08.05.2013

Managed IT Security in Focus

08.05.2013

Cyber threats are filtering down to smaller capital markets participants – and everyone they are connected to – and increasingly, trading and investing firms are turning to third-party providers to manage the security of their information technology.

The economic recovery remains tenuous and market conditions less than robust, but IT security is seen as mission-critical, especially as the external threat is more complex and sophisticated than ever.

“For every event that makes the front page, there are 100 that don’t,” said Roji Oommen, senior director of financial services solutions at Savvis, a provider of IT infrastructure. “Big changes are needed to protect business — the conversation has changed from ‘have you applied the patch?’ to the mitigation of risk overall.”

Roji Oommen, Savvis

Roji Oommen, Savvis

Financial regulators are mandating that firms must declare any material risk to their networks and clients. And there is heightened vigilance on the part of the industry itself – for instance, a pension fund will apply rigorous due diligence when selecting a hedge fund, including whether mechanisms are in place to assure data, systems and connections are protected.

Cyber attacks directed at the financial sector may attempt to infiltrate and contaminate databases, disseminate false information, or disrupt trading. Organized crime rings and nation-states wanting to damage the economic infrastructure of the U.S. can be well-funded and patient, Oommen told Markets Media.

Five individuals from an Eastern European hacking ring recently were charged by U.S. authorities with breaking into the servers of more than a dozen companies and stealing credit-card numbers; one of the suspects had also infiltrated Nasdaq OMX servers. According to a recent survey conducted by an exchange industry group, 53% of bourses reported they had experienced a cyber attack in the past year.

Crashing websites and fraudulently moving money between accounts, the historical raison d’etre for computer hackers historically, is kid stuff to today’s perpetrators. “The threat profile has completely changed,” Oommen said.

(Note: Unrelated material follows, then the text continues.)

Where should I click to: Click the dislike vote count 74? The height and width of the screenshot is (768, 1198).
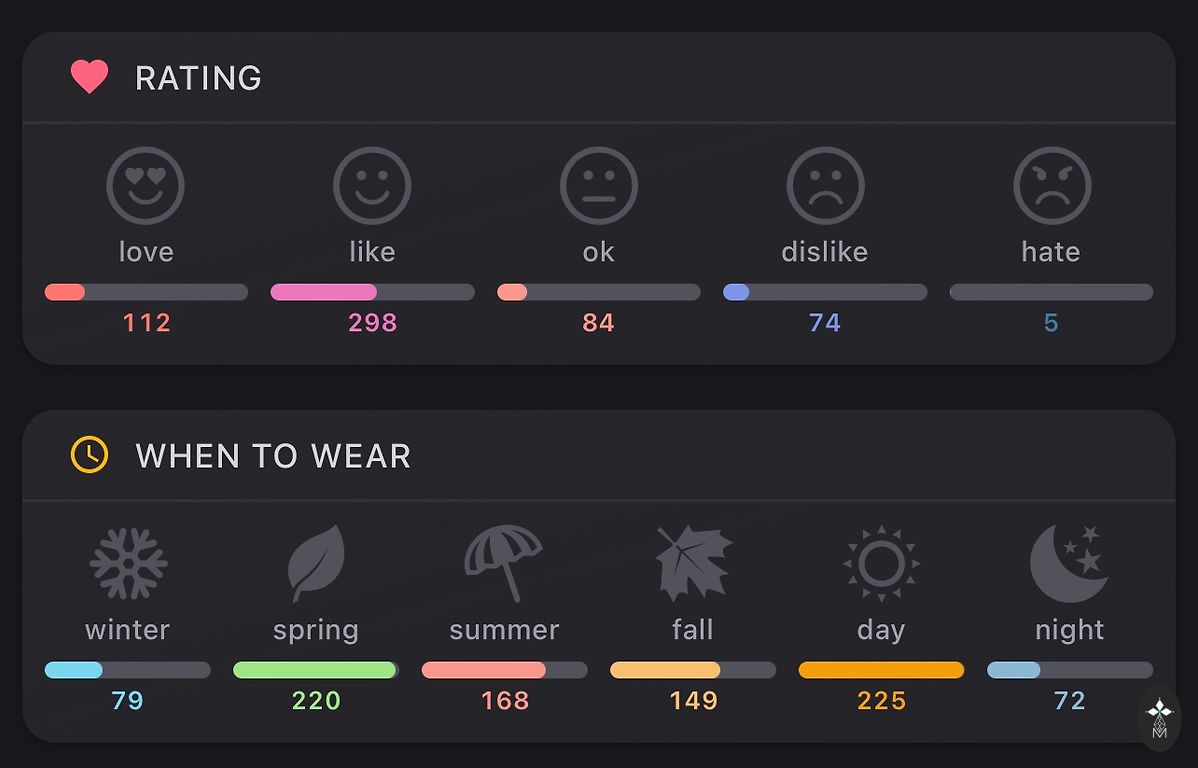(825, 323)
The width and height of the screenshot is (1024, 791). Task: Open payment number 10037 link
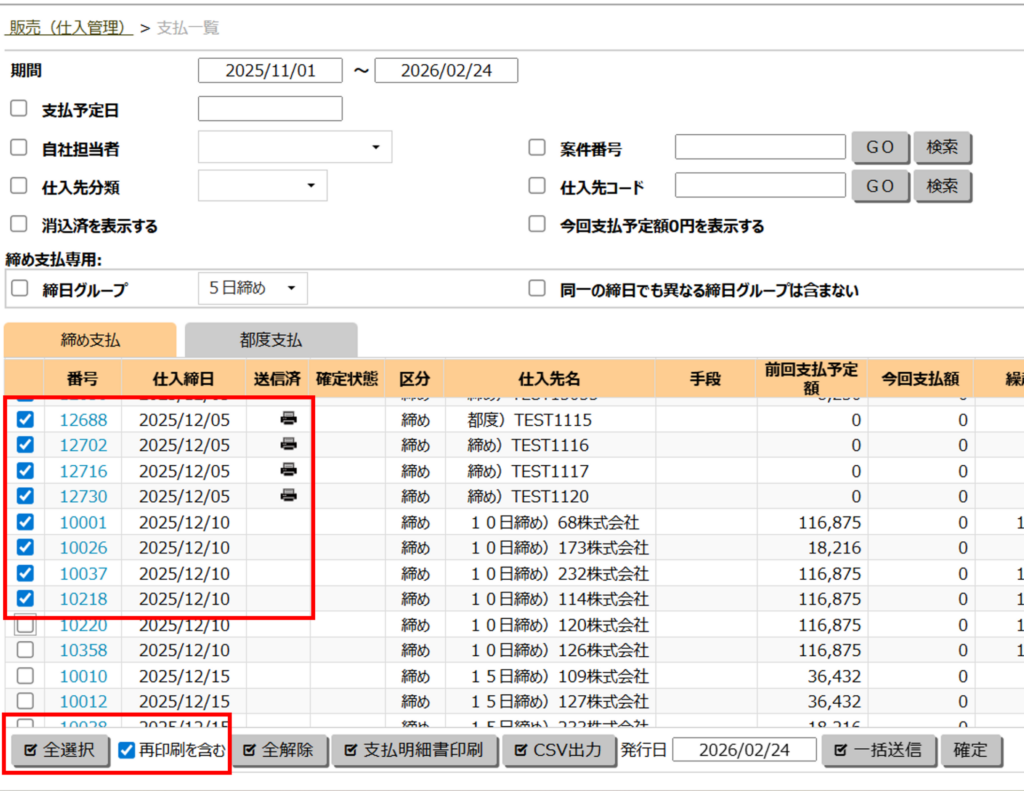point(83,574)
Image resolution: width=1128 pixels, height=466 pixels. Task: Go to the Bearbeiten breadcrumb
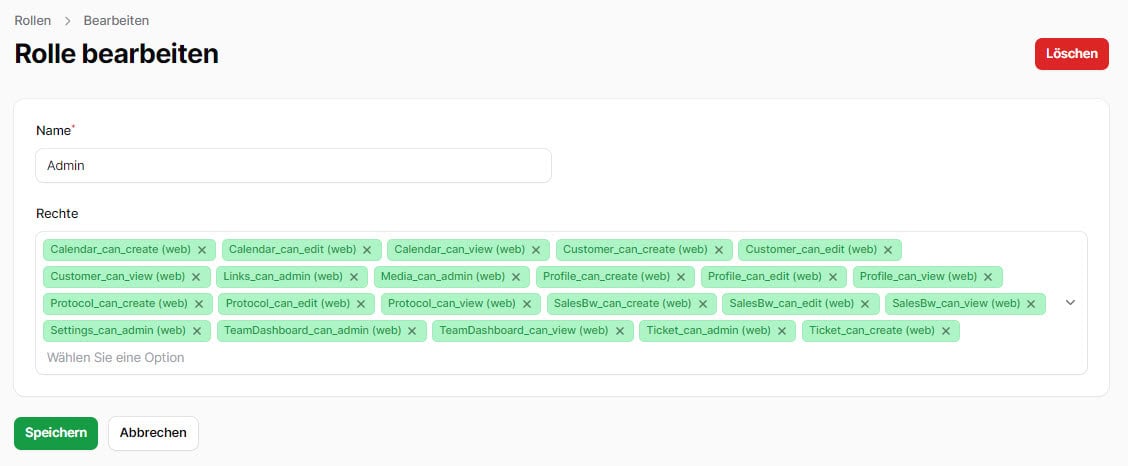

Owned by CenturyLink, the third-largest U.S. telecommunications company, Savvis has media, government, software and retail business segments in addition to financial. Based in a suburb of St. Louis, Savvis is plugged in to IT-security reviews from the U.S. Department of Defense, the FBI, Department of Homeland Security, the Commerce Department, and the White House. “We are one of three organizations able to share threats via a national threat hotline,” Oommen said.

Savvis’ IT-security consulting entails framing what an attack might look like and understanding the tools used by the other side as well as the broader threat, Oommen indicated. For a customer, it’s important to balance cost and vulnerabilities to gain the appropriate level of protection without allocating an inordinately large budget item.

While banks, exchanges and institutions are comparatively well-connected and often share best IT security practices, “in the trading world, it has not been a primary area of focus, outside of securing customer data,” Oommen said. “You’ll see much more activity from us in helping clients assess their appetite for risk,” and in applying appropriate protections, he said.

To add agility to the constantly changing cyber security component, Savvis is helping define best practices for IT security managed services, and notes that there is cooperation across industries and between competitors on this front. “Chief security officers all know each other. It’s an informed network,” Oommen said.

Savvis’ managed-services plans include stepping up educational efforts and adding complementary IT security services to its other core enterprise cloud computing, managed hosting, co-location and network services, said Tony Kroell, senior director of industry marketing at the firm.